Accordingly, the liquid developer, which may spread slightly broader than the applied area after being applied to the photoreceptor drum 1, is removed by the sweep roller 110 that can remove the excess toner in a broader area than the original developer applied area. Therefore, any excess toner residual area can be prevented from its occurrence on the photoreceptor drum.

Further, when the width of the sweep roller 110 is wider than that of the cleaning blade 111, as shown in FIG. 5, the removed excess toner spreads as far as both ends of the cleaning blade 111 and the toner re-adheres in a streak to the surface of the sweep roller 110 to be pressed and spread at the contact part with the photoreceptor drum 1. The spread toner results in remaining between the Photoreceptor drum 1 and the sweep roller 110. This residual toner may lower the function of the sweep roller 110 or may re-adhere to the image area of the photoreceptor drum 1.

To solve the above problem, in the first embodiment, the cleaning blade 111 for cleaning the sweep roller 110 is made wider than the width of the sweep roller 110 in both directions, and the width 111a where the blade 111 can deliver cleaning performance is made wider in both ends of the sweep roller 110.

Accordingly, as shown in FIG. 3, the excess toner is not pressed and spread at the contact part between the photoreceptor drum 1 and the sweep roller 110, but the excess toner adheres in a streak to an area in the vicinity of the end part in the width direction of the sweep roller and to the surface of the photoreceptor drum corresponding to the position. This does not lower the cleaning performance although the toner adheres to the ends of the sweep roller 110, and the excess toner can also be prevented from adhering to within the image area of the photoreceptor drum 1.

There is a case here where the sweep roller 110 has a lacked end such that the edge of the end part is chamfered or R-machined. Such a shape of the end part forms meniscus at the time of coming in contact with the photoreceptor drum 1 as shown in FIG. 6 if the lacked part is too large, and the removed toner easily re-adheres to the photoreceptor drum 1.

Therefore, in the first embodiment, the shape of the edge of the sweep roller 110 is formed so that a curvature radius is 0.3 mm or below or a chamfering depth is 0.3 mm or below in a chamfer of 45 degrees.

FIG. 4 shows a case where the excess toner is removed when the sweep roller 110 has the lacked part in its edge and the size of the lacked part is limited to within such a range. By making the lacked part of the edge smaller as explained above, the width of the adhesion of the toner that adheres to the end part of the sweep roller and re-adheres to the surface of the photoreceptor drum can be narrowed as compared to the case where the lacked part of the edge is large as shown in FIG. 6. Accordingly, the amount of re-adhesion of the toner to the photoreceptor drum 1 can be reduced as compared to the case where the edge has a large lacked part.

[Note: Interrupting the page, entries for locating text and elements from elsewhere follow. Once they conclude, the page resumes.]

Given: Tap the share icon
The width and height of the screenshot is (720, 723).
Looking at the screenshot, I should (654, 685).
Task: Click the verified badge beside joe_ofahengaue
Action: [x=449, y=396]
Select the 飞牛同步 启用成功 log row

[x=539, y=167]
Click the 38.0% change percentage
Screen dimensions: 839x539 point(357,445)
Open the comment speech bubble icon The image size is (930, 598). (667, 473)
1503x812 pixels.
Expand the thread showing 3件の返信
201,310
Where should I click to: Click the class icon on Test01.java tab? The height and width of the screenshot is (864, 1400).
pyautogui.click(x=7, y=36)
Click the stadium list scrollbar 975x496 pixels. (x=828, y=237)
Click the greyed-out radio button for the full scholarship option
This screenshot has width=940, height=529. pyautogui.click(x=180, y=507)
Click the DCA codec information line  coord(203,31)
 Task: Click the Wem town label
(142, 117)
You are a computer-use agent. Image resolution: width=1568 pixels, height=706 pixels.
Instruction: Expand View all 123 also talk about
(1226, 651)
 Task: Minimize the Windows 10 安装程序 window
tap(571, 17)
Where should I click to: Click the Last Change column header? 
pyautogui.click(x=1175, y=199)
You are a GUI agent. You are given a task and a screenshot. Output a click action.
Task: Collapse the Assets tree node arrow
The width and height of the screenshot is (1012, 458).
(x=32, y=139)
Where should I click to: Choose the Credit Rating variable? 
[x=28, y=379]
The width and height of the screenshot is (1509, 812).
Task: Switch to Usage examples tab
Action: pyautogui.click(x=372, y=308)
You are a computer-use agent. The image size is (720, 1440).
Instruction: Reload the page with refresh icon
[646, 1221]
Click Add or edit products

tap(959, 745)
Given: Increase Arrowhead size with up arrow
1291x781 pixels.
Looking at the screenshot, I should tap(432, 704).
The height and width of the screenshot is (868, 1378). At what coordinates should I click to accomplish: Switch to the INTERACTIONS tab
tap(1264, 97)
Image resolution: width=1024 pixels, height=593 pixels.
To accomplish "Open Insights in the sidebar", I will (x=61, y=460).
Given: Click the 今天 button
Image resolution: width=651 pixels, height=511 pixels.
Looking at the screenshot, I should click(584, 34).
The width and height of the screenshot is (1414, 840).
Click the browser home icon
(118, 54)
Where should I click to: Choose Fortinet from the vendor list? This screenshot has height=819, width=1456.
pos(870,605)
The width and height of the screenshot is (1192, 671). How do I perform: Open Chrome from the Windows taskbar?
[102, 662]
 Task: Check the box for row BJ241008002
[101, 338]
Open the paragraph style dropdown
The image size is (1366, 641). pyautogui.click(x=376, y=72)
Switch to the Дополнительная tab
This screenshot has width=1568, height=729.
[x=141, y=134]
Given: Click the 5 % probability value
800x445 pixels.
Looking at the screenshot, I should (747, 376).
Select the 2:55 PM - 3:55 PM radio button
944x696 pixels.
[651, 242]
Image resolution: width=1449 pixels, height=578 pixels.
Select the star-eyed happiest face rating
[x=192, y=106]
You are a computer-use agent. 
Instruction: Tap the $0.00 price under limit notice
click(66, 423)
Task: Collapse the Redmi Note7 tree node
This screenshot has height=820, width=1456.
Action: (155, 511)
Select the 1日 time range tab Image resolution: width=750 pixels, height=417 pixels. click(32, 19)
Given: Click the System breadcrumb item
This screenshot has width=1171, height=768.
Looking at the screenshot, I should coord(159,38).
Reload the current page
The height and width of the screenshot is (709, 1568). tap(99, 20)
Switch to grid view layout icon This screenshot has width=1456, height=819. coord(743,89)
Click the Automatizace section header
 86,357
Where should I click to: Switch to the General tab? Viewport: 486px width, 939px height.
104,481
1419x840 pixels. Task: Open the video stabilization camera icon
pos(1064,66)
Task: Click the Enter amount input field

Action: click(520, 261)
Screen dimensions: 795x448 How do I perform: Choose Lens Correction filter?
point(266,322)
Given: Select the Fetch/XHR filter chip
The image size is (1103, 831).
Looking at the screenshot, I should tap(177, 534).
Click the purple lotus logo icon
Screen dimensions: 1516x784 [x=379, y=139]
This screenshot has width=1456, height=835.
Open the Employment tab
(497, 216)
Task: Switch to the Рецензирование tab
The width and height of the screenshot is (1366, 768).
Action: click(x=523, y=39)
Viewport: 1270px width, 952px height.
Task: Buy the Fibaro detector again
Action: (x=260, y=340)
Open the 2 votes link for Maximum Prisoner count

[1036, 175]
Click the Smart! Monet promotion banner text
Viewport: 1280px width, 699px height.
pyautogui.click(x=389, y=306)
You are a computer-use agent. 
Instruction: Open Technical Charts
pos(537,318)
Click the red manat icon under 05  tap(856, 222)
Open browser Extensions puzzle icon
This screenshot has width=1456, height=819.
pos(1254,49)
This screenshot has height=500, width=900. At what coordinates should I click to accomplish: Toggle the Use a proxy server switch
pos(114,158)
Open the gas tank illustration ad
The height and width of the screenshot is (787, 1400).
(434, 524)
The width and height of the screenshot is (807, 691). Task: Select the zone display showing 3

Further, in the first embodiment, as shown in FIG. 2, the uniformly charged area 20a is formed to cover the whole area of the excess toner removal area 110a.

Accordingly, the whole excess toner removal area 110a is uniformly charged by the charger, and only the image portion is lowered to 50 V or below through exposure. That is, there is no portion left where uniform-charging is not executed to the non-image portion of the end part of the excess toner removal area 110a and the potential is lowered close to 0 V. Accordingly, the toner deposited on the sweep roller surface is not attracted to the non-image portion of the end part by the potential, so that the amount of re-adhesion of the toner to the photoreceptor drum 1 can be prevented from increasing.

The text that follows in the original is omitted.